• **WHAT THE TASK REQUIRES**
Print every line of the material below verbatim, leaving out the pictures.

• **EXTRACTED INFORMATION**
══════════

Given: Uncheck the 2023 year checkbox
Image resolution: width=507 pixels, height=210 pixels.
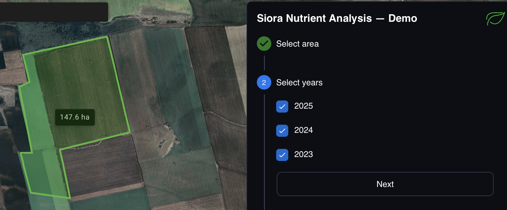Looking at the screenshot, I should [282, 155].
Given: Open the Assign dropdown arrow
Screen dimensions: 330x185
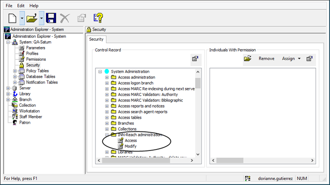Looking at the screenshot, I should pos(299,58).
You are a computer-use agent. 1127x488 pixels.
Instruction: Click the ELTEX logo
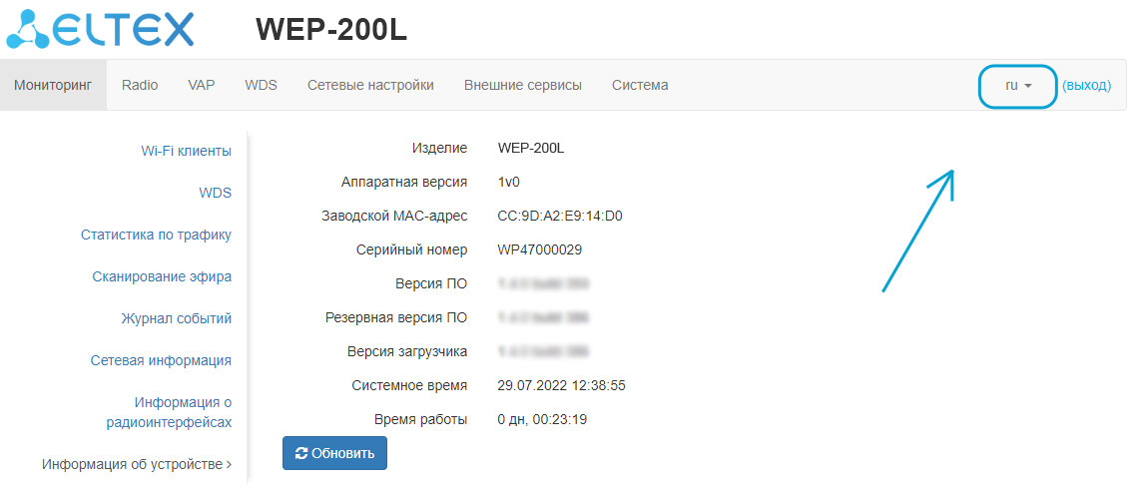point(100,29)
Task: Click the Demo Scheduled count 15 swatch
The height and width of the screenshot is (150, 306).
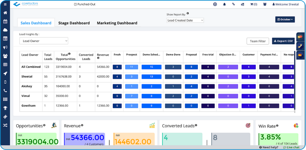Action: pos(151,67)
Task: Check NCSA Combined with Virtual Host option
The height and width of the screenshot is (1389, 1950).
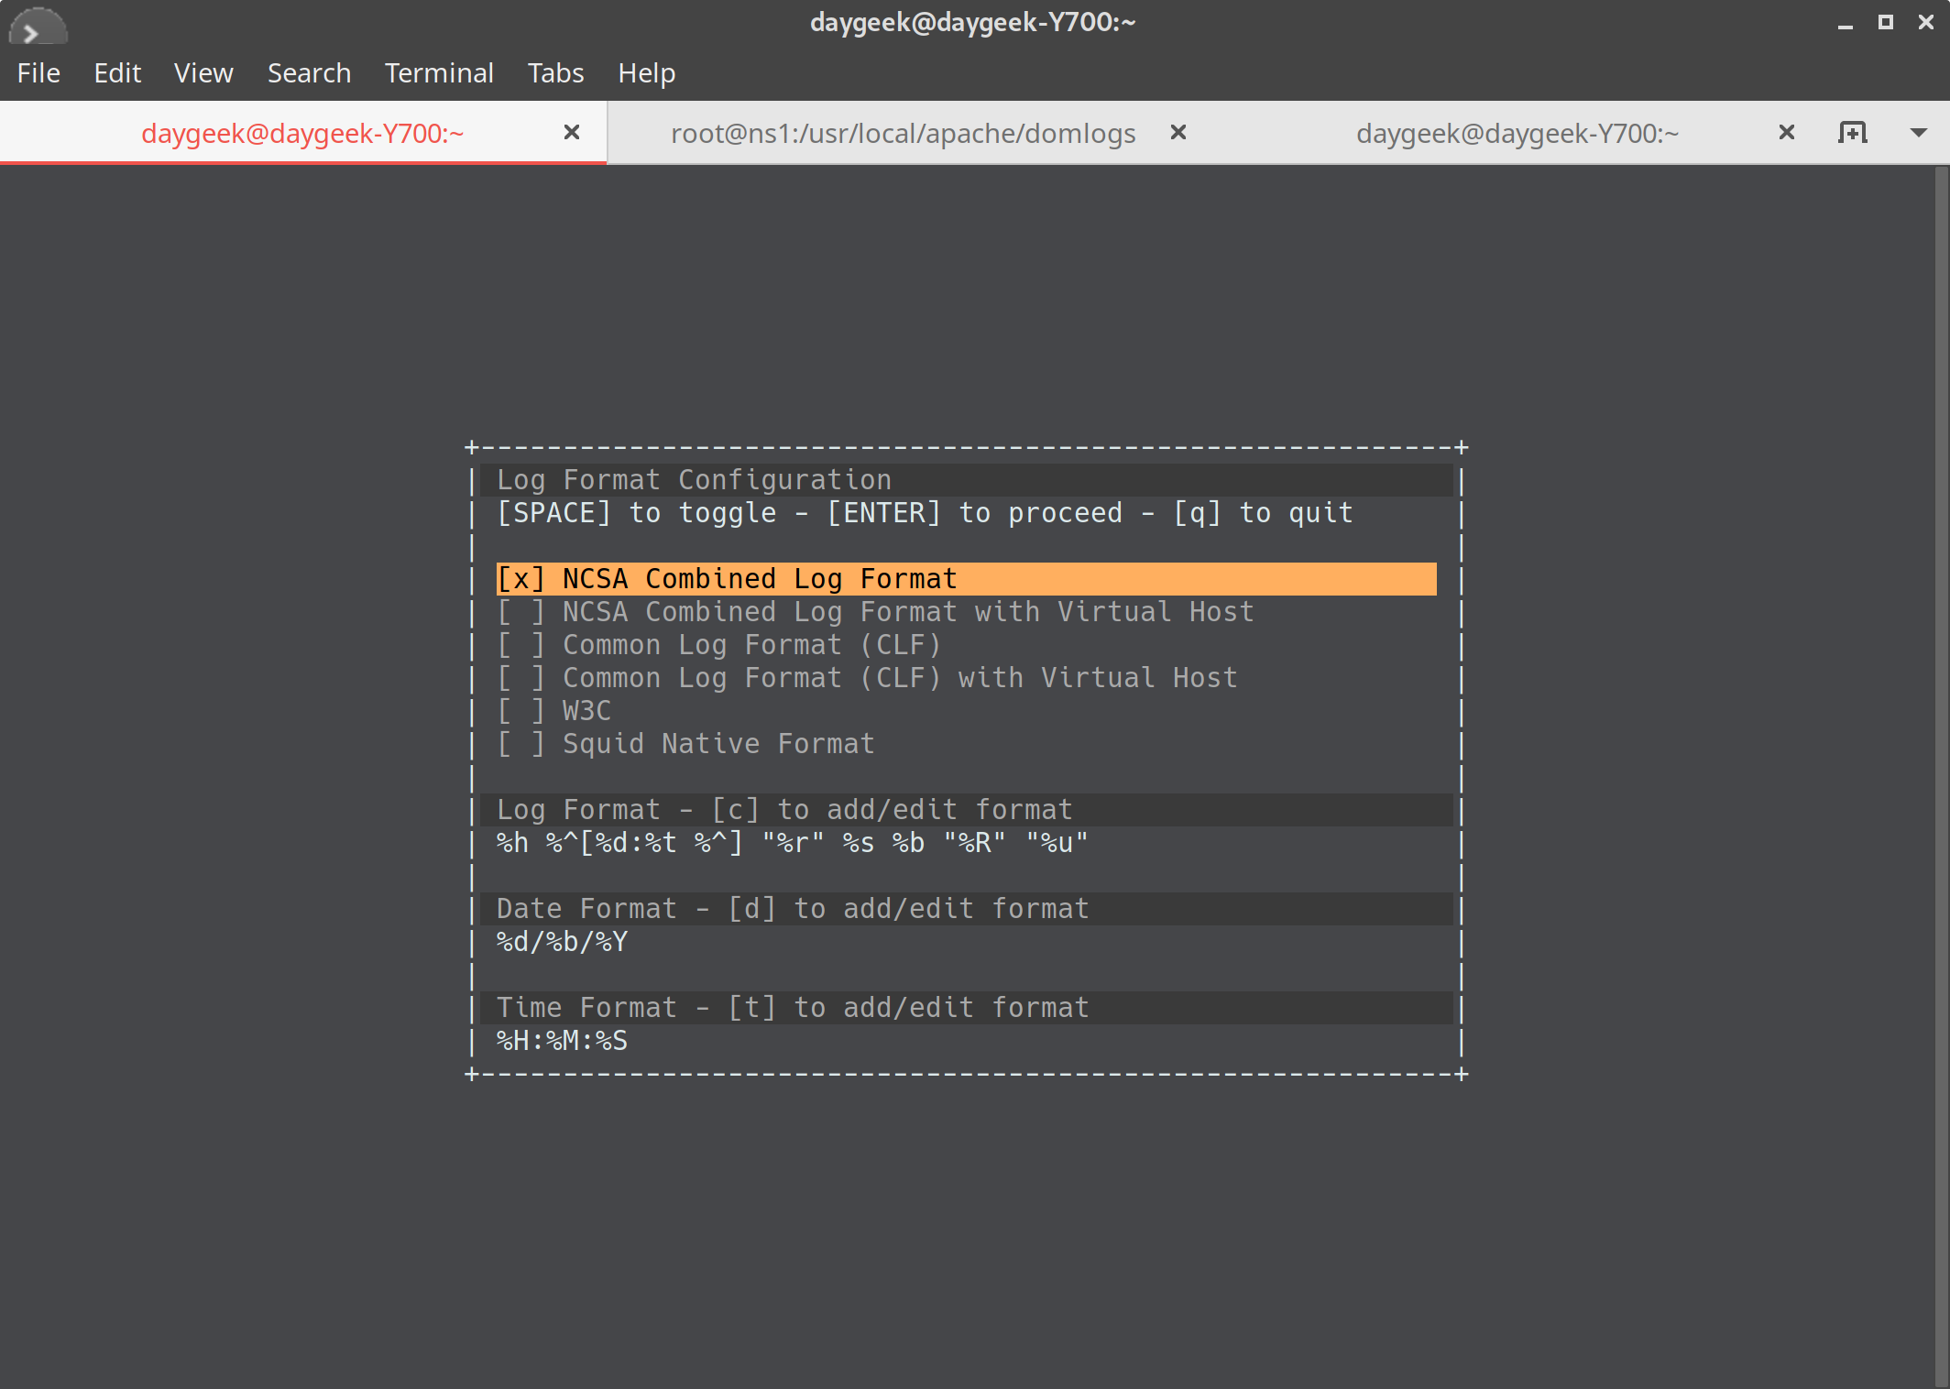Action: point(520,612)
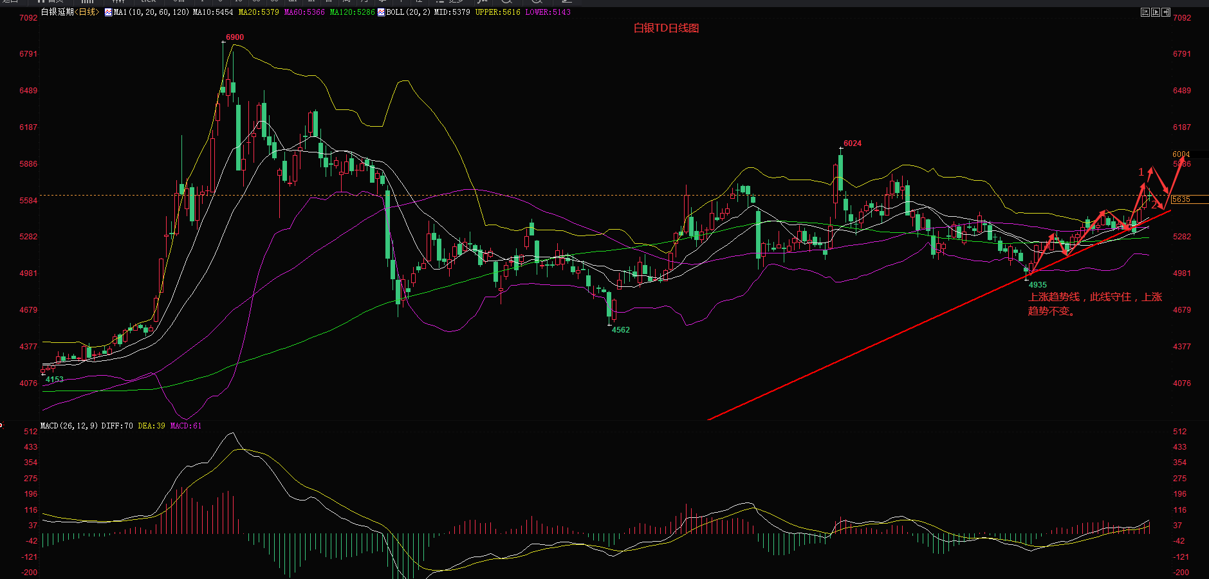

══════════

• **EXPECTED ANSWER**
Given: Uncheck the 2023 year checkbox
Image resolution: width=507 pixels, height=210 pixels.
Looking at the screenshot, I should [282, 155].
Given: Open the Assign dropdown arrow
Screen dimensions: 330x185
Looking at the screenshot, I should pos(299,58).
You are a computer-use agent. 1127x488 pixels.
Instruction: Click the ELTEX logo
point(100,29)
Task: Click the Demo Scheduled count 15 swatch
The height and width of the screenshot is (150, 306).
Action: pos(151,67)
Task: Check NCSA Combined with Virtual Host option
The height and width of the screenshot is (1389, 1950).
Action: point(520,612)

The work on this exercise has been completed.